Pay To Play

January 27th, 2008, 12:32pm by Geoff

GameSetWatch brings up the interesting question of how to pay gaming journalists (I’ll forgo the use of “incent,” which is an abomination of the language).  The discussion is predicated on a recent Gawker memo, which informs writers that they will be paid in a combination of salary plus bonus based on the number of pageviews they receive. 

GSW rightly points out that this payment method might encourage sensationalization of news stories, although I’d also be concerned about the incentives to write stories aimed only at the largest gaming demographics (do we really want a site consisting of nothing but shooter posts?).  But that said, I’d actually suggest that this is probably the most reasonable compromise between editorial freedom and site revenue enhancement.  Salary-only payment schemes are all well and good, but I’m sure journalists would love the opportunity to make more money and site owners need traffic to survive.  Assuming that the base salary is reasonable, it seems eminently sensible to pay people for writing posts that others want to read.

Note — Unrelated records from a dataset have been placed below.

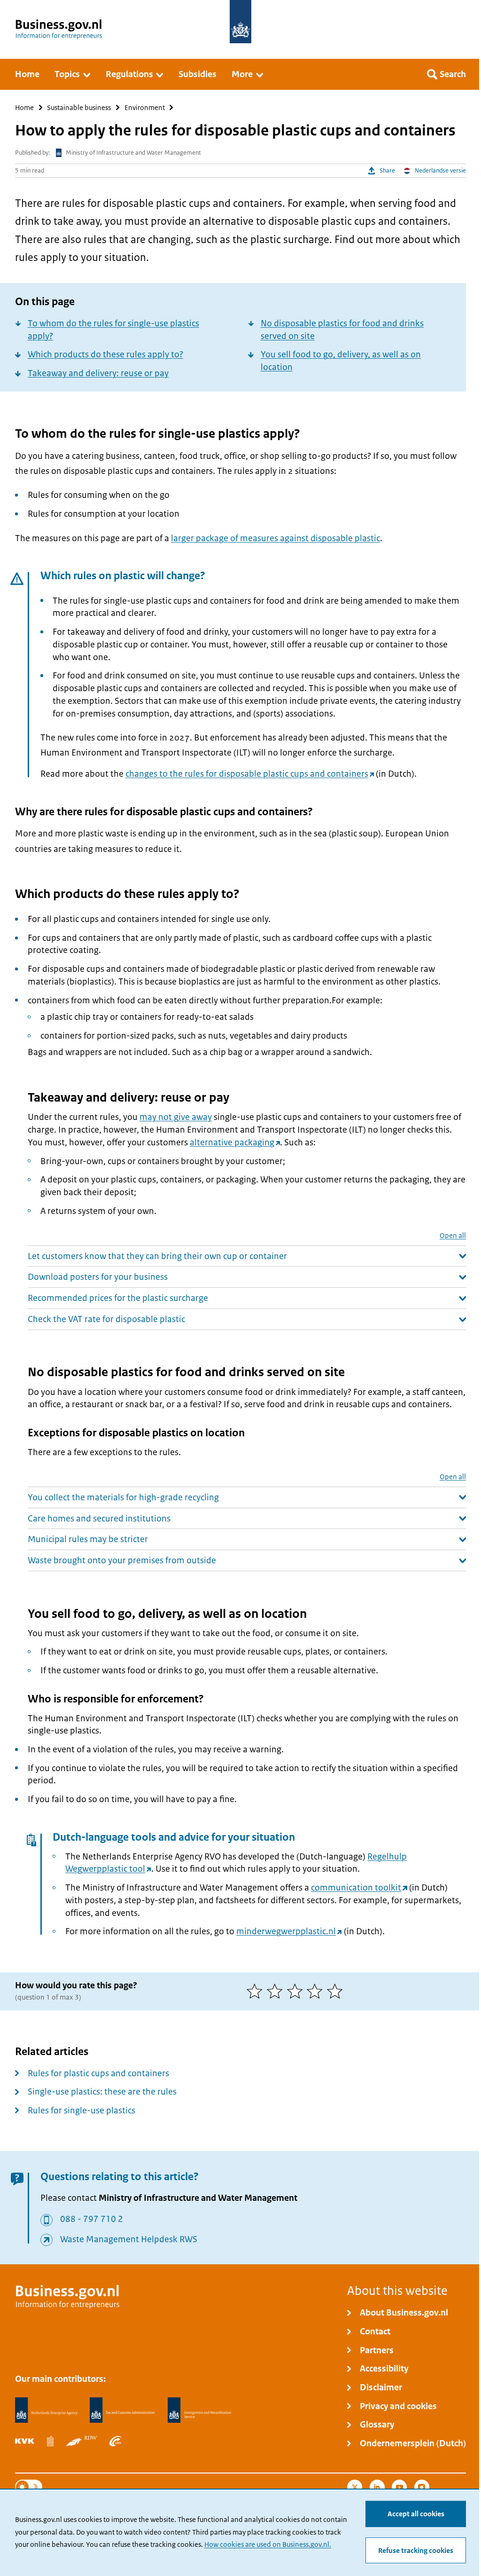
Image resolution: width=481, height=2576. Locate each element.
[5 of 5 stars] (337, 1991)
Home (24, 107)
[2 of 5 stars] (277, 1991)
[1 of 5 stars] (257, 1991)
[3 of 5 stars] (297, 1991)
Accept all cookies (416, 2514)
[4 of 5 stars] (317, 1991)
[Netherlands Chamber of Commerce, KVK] (24, 2441)
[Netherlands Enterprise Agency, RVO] (46, 2410)
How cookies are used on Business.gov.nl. (267, 2544)
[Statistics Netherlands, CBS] (50, 2441)
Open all (453, 1235)
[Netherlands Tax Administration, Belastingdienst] (122, 2410)
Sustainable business (79, 107)
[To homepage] (240, 21)
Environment (144, 107)
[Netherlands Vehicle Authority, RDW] (81, 2441)
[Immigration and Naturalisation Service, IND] (199, 2410)
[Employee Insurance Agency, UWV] (115, 2441)
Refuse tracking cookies (415, 2550)
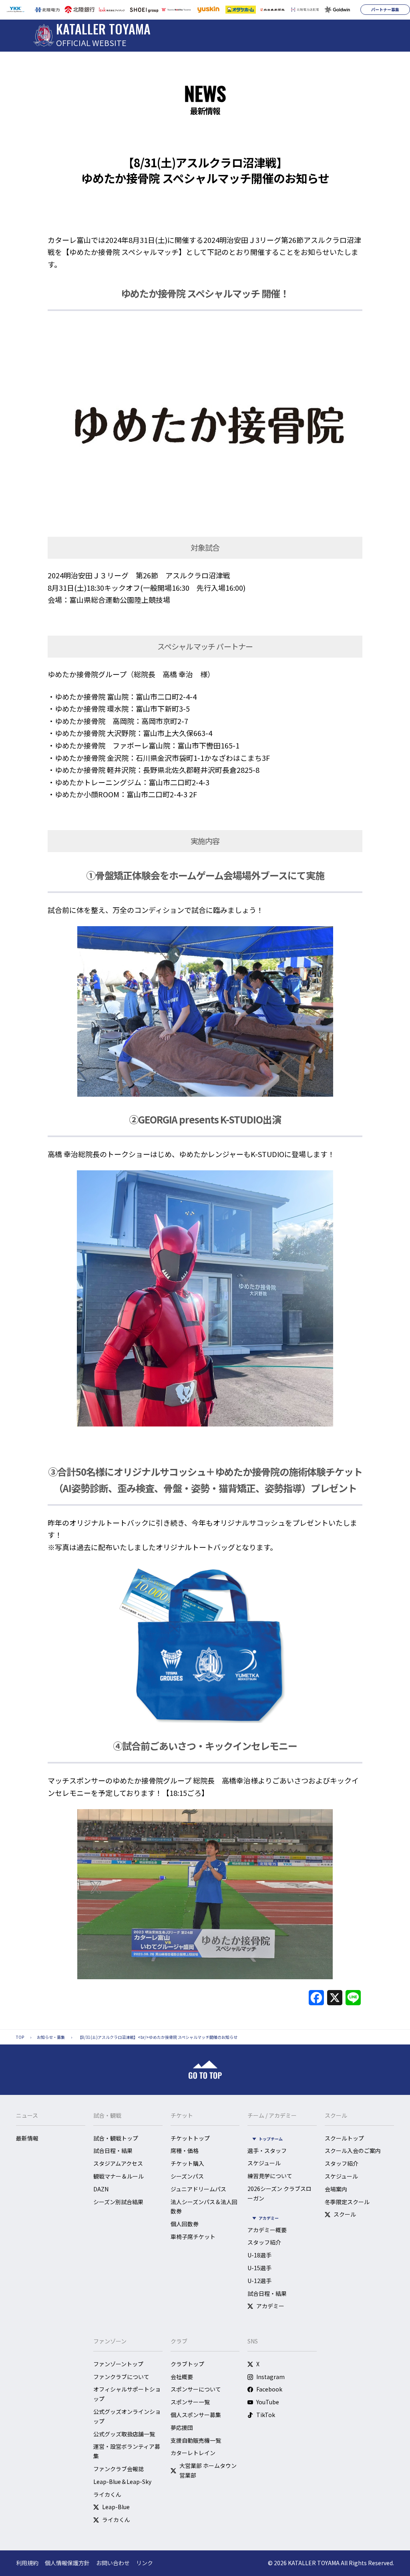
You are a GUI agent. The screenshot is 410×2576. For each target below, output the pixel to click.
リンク (144, 2563)
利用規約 (27, 2563)
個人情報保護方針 (67, 2563)
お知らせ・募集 (51, 2037)
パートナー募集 (385, 9)
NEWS (205, 93)
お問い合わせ (113, 2563)
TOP (20, 2037)
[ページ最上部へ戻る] (205, 2069)
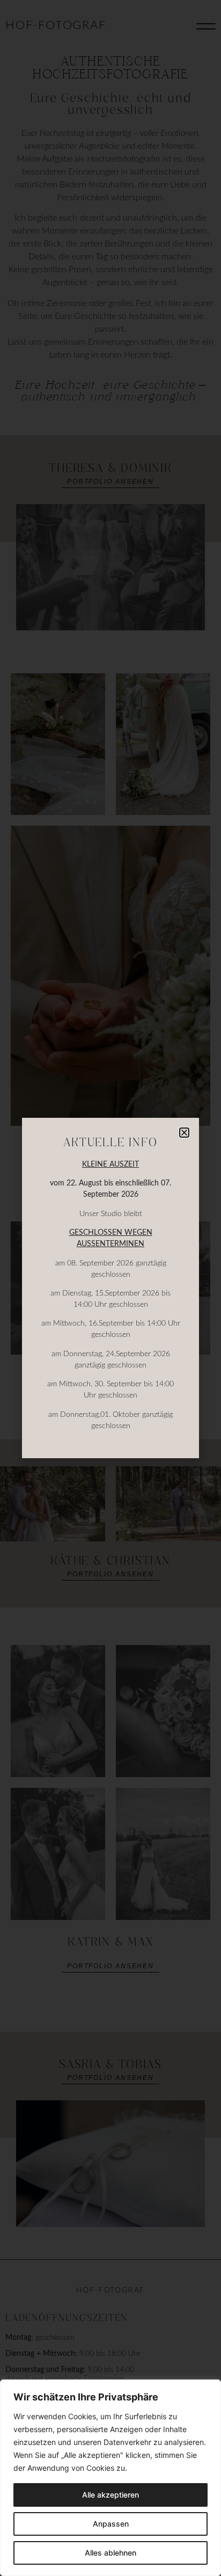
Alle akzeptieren (110, 2494)
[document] (110, 1288)
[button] (184, 1133)
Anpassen (111, 2523)
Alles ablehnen (110, 2552)
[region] (110, 2477)
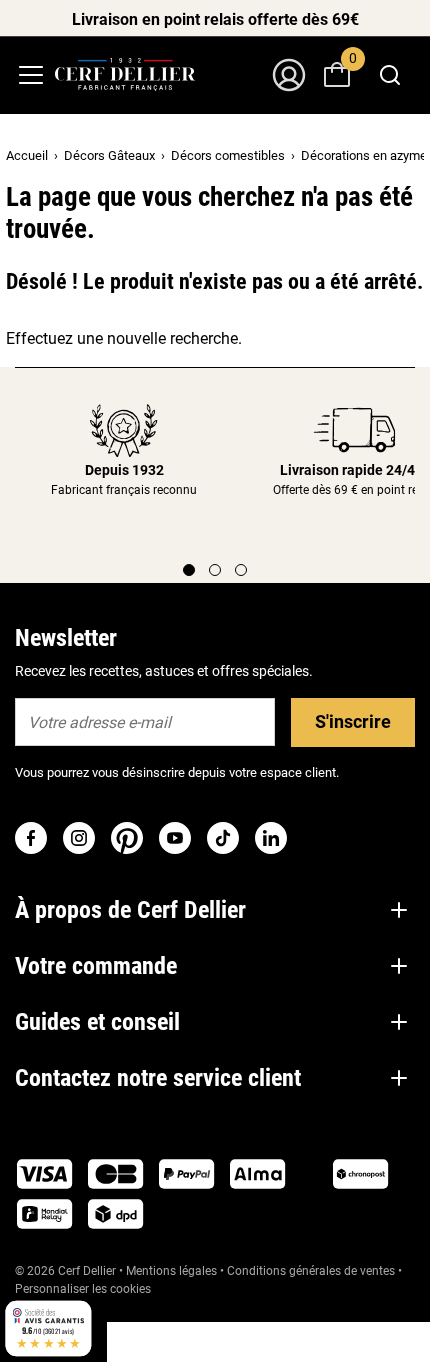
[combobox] (390, 75)
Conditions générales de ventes (311, 1271)
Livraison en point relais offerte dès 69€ (215, 19)
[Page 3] (241, 570)
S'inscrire (353, 721)
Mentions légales (171, 1271)
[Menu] (31, 75)
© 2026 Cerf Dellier (67, 1271)
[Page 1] (189, 570)
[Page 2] (215, 570)
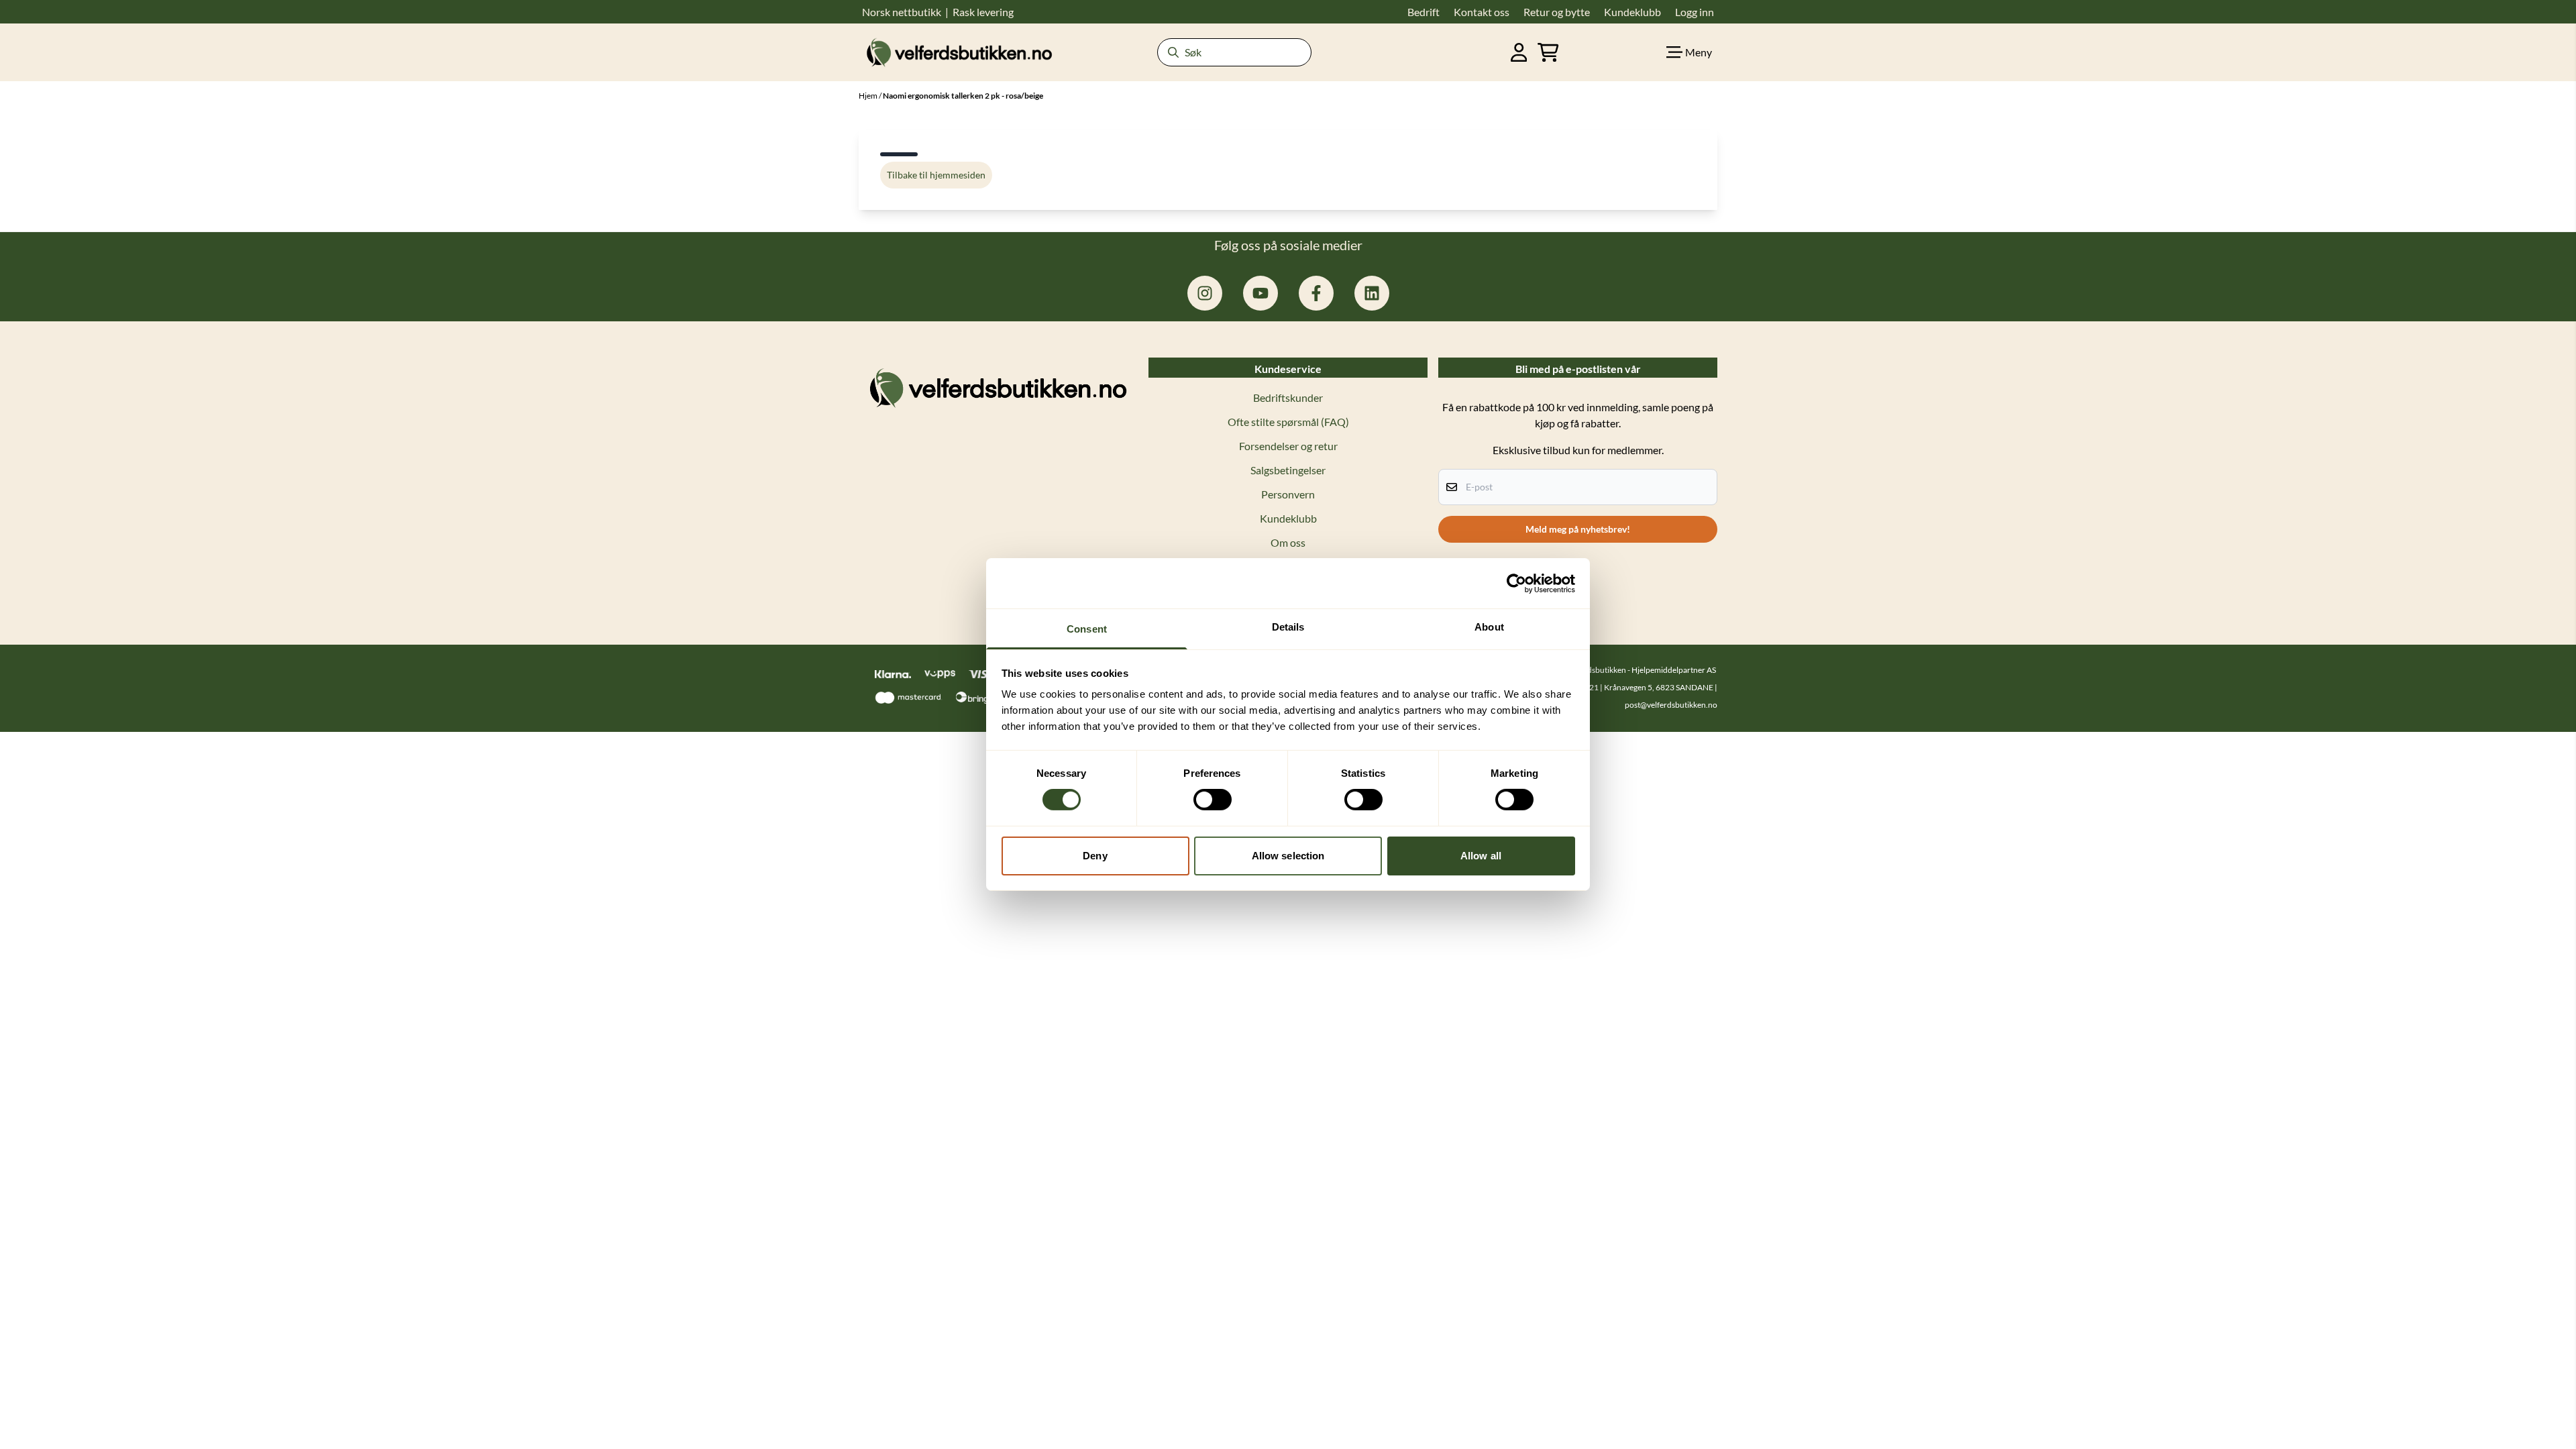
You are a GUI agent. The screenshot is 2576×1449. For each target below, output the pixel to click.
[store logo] (959, 52)
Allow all (1480, 855)
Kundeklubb (1288, 518)
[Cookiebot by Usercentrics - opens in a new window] (1516, 583)
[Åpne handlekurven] (1548, 52)
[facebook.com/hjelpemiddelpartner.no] (1316, 293)
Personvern (1288, 494)
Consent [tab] (1087, 629)
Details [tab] (1288, 627)
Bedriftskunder (1288, 397)
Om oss (1288, 542)
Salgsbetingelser (1288, 470)
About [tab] (1489, 627)
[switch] (1212, 799)
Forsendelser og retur (1288, 445)
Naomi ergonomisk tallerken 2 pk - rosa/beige (963, 96)
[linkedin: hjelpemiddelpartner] (1371, 293)
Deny (1095, 855)
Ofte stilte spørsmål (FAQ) (1288, 421)
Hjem (869, 96)
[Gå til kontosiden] (1519, 52)
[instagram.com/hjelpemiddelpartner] (1204, 293)
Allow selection (1288, 855)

 I don’t see much compromise to editorial freedom either.  If a journalist wants to write one mass-audience post for the additional income, there’s nothing preventing them from also writing another piece aimed at their personal niche interests.  If it fits the site’s profile, it will get published.  More to the point, it will also raise their eminence within the industry, encouraging people to further absorb their other writing and creating the kind of gaming journalist personalities that the industry largely seems to lack.